(DATA PROVIDED)

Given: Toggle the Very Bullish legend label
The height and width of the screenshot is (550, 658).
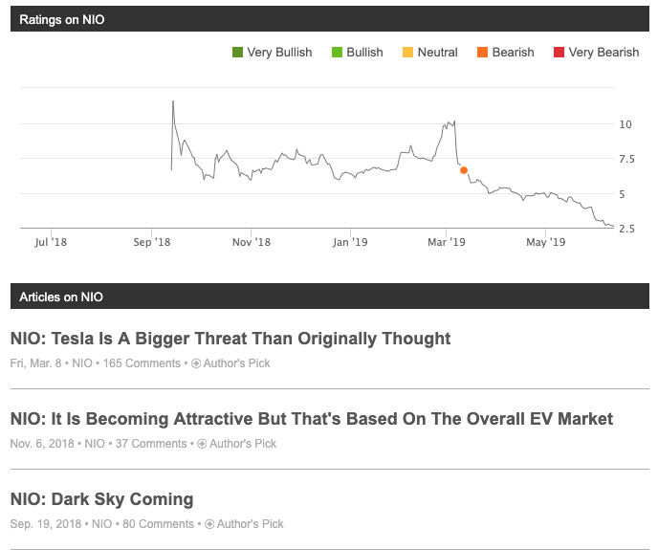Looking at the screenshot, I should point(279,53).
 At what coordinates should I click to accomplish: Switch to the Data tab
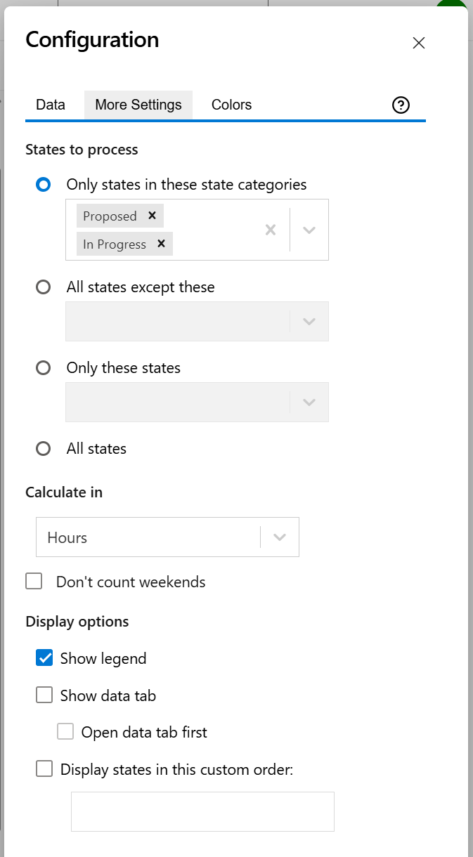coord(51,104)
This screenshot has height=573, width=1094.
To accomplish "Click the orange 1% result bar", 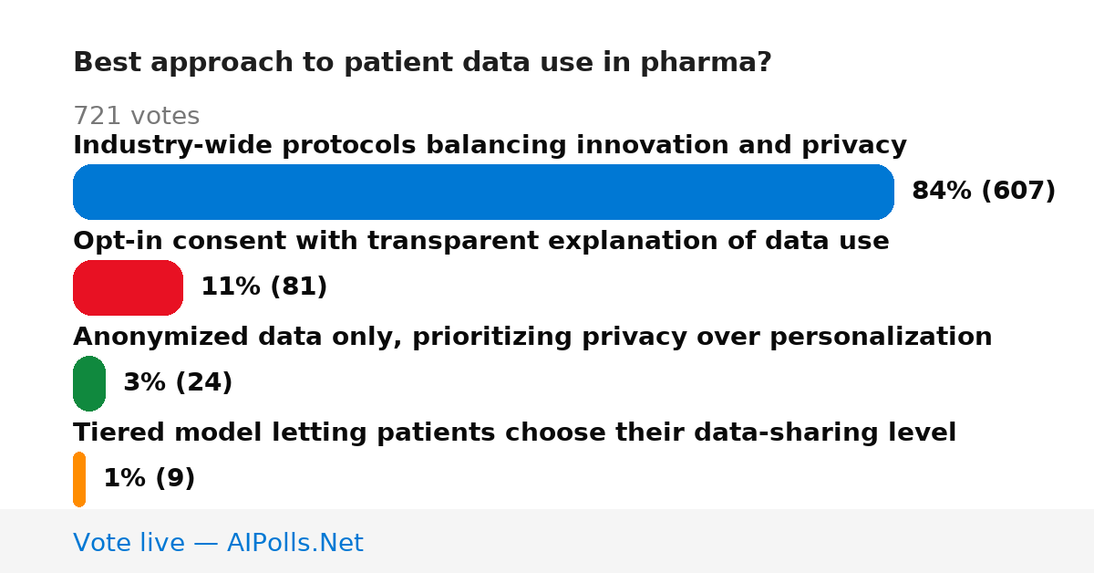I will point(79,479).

(End DATA PROVIDED)
(DATA PROVIDED)

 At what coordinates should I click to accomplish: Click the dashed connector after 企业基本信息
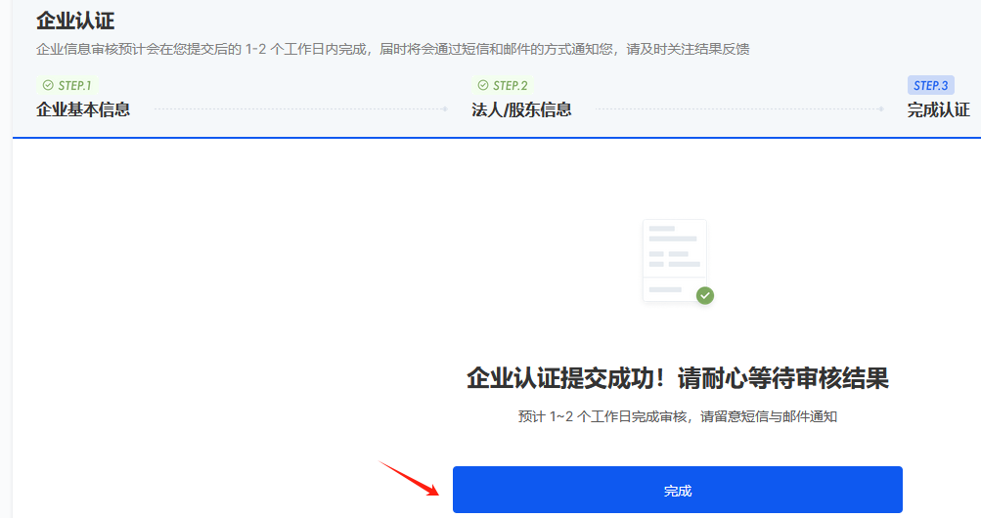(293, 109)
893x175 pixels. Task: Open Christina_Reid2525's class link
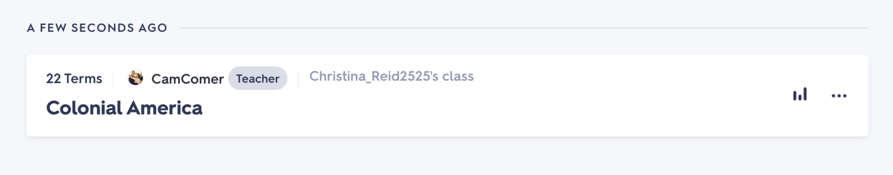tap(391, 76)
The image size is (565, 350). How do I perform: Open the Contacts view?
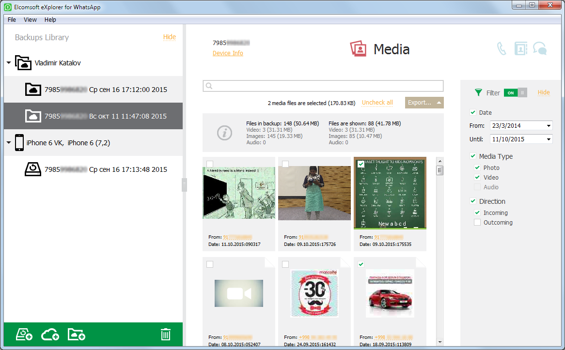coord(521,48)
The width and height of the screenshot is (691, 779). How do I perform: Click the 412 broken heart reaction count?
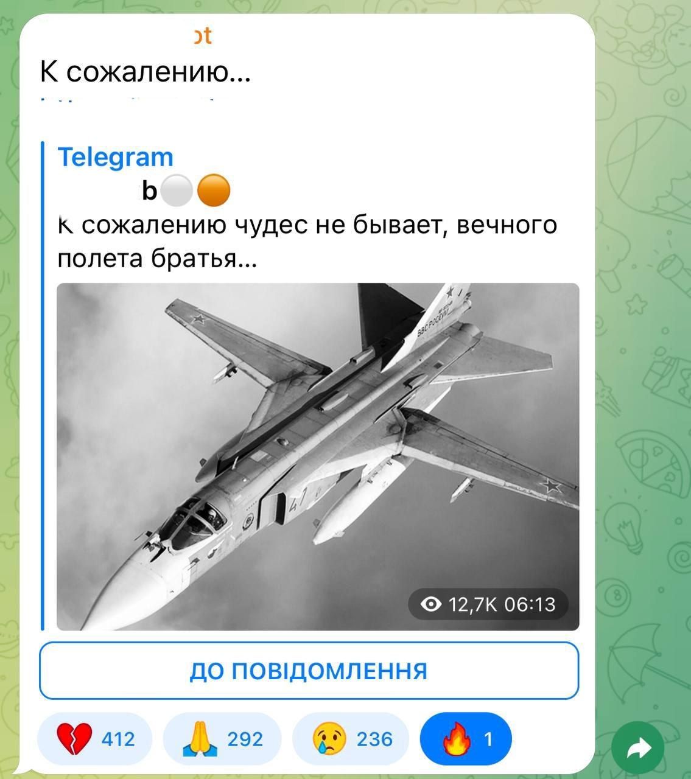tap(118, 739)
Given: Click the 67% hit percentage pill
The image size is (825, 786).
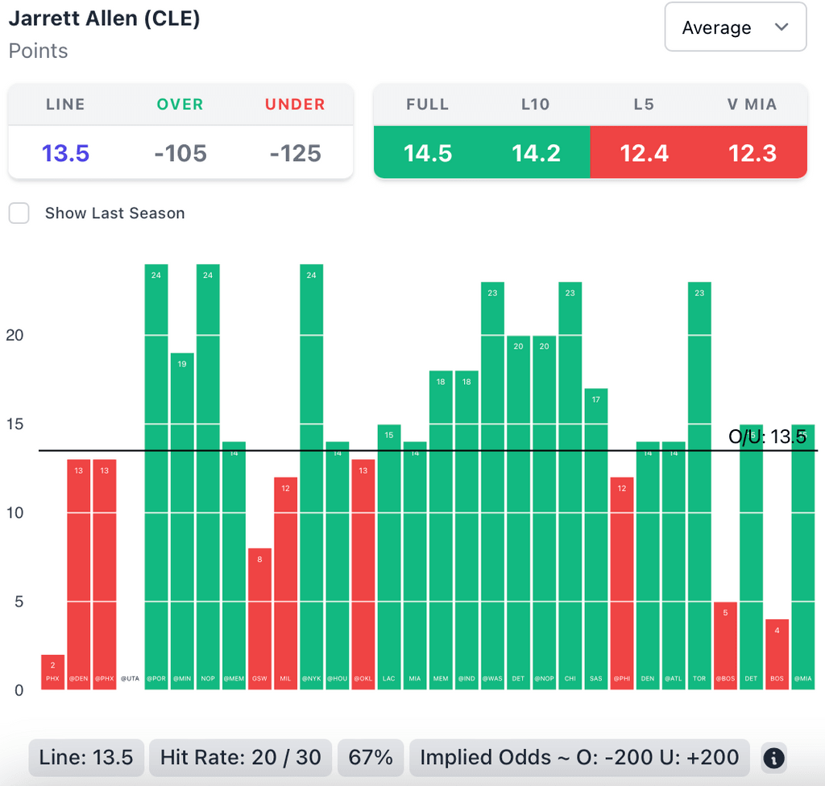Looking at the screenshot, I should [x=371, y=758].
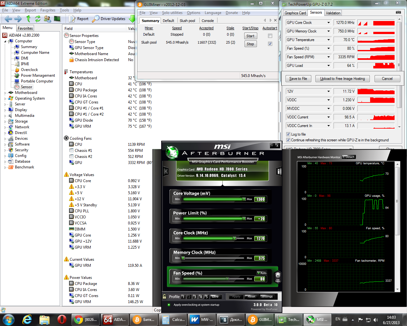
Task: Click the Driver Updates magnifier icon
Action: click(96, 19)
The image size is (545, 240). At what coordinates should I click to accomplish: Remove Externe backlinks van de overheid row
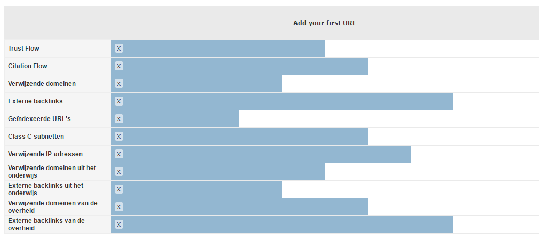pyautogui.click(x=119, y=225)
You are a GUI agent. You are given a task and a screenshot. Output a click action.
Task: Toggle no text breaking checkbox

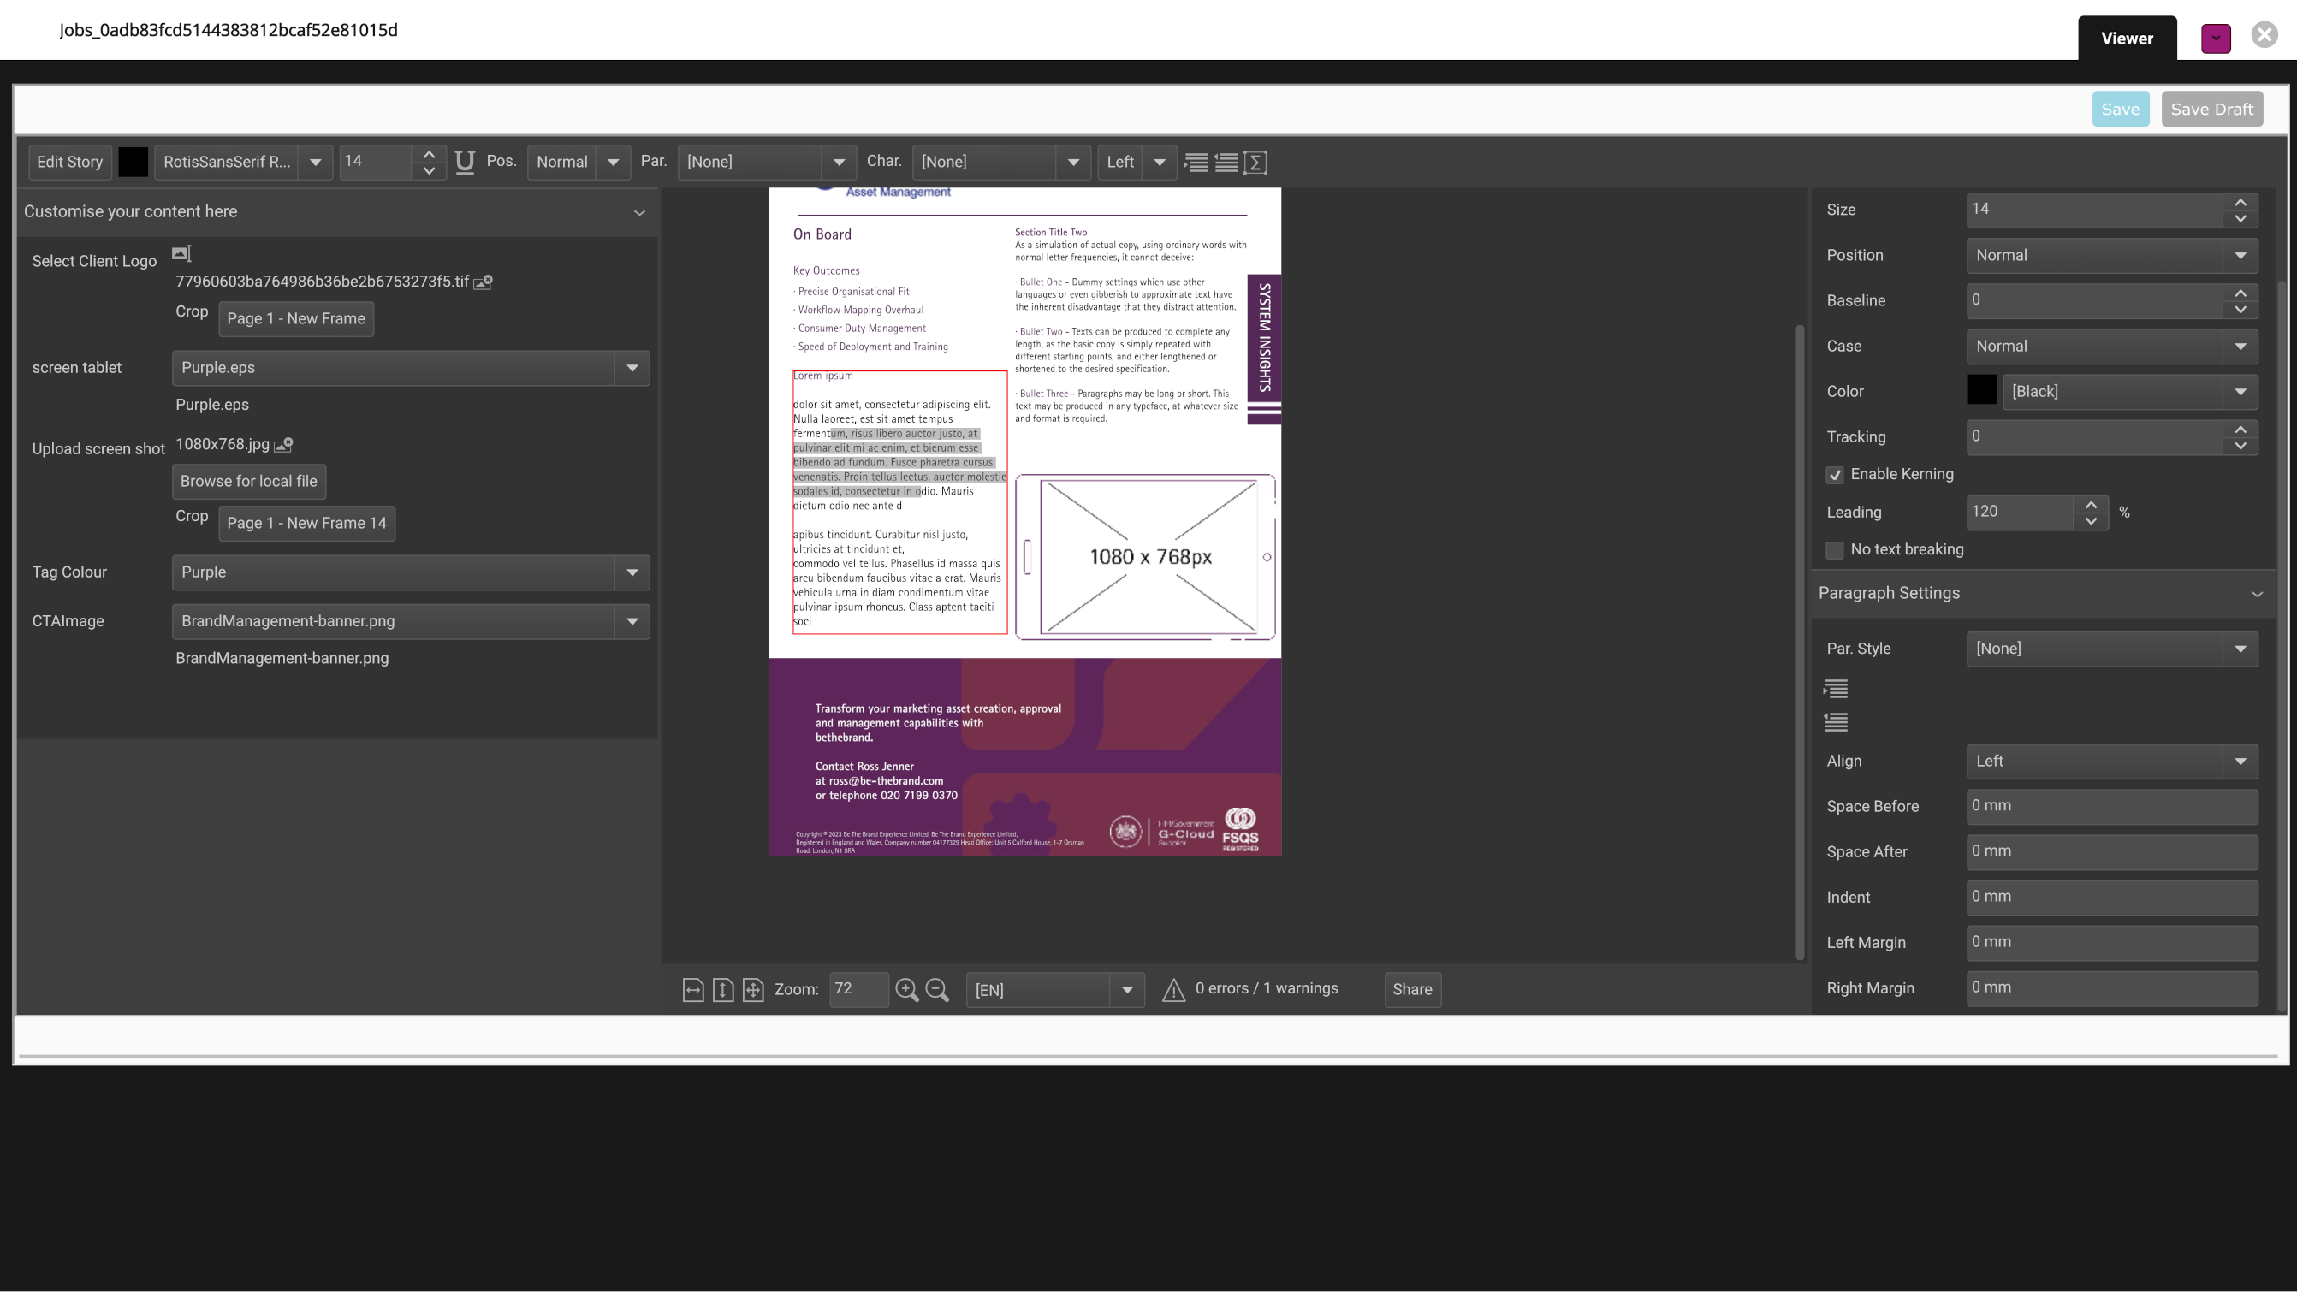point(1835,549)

(End DATA PROVIDED)

* **WORK INSTRUCTION**
Only one stretch of the material above is wanted: the line containing "893x175 pixels. Task: Open" through the line containing "You are a GUI". Restate it word for word, minus the pictures.

* **SOLUTION TO THIS PROBLEM**
893x175 pixels. Task: Open Christina_Reid2525's class link
tap(391, 76)
The image size is (565, 350). How do I perform: Open the Contacts view?
coord(521,48)
The width and height of the screenshot is (691, 779). How do I perform: Click the 412 broken heart reaction count?
tap(118, 739)
Given: Click the 67% hit percentage pill
The image size is (825, 786).
Looking at the screenshot, I should [x=371, y=758].
Task: Click the Driver Updates magnifier icon
Action: click(96, 19)
The image size is (545, 240). At what coordinates should I click to accomplish: Remove Externe backlinks van de overheid row
pyautogui.click(x=119, y=225)
You are a GUI agent. You are given a task and a screenshot. Output a click action.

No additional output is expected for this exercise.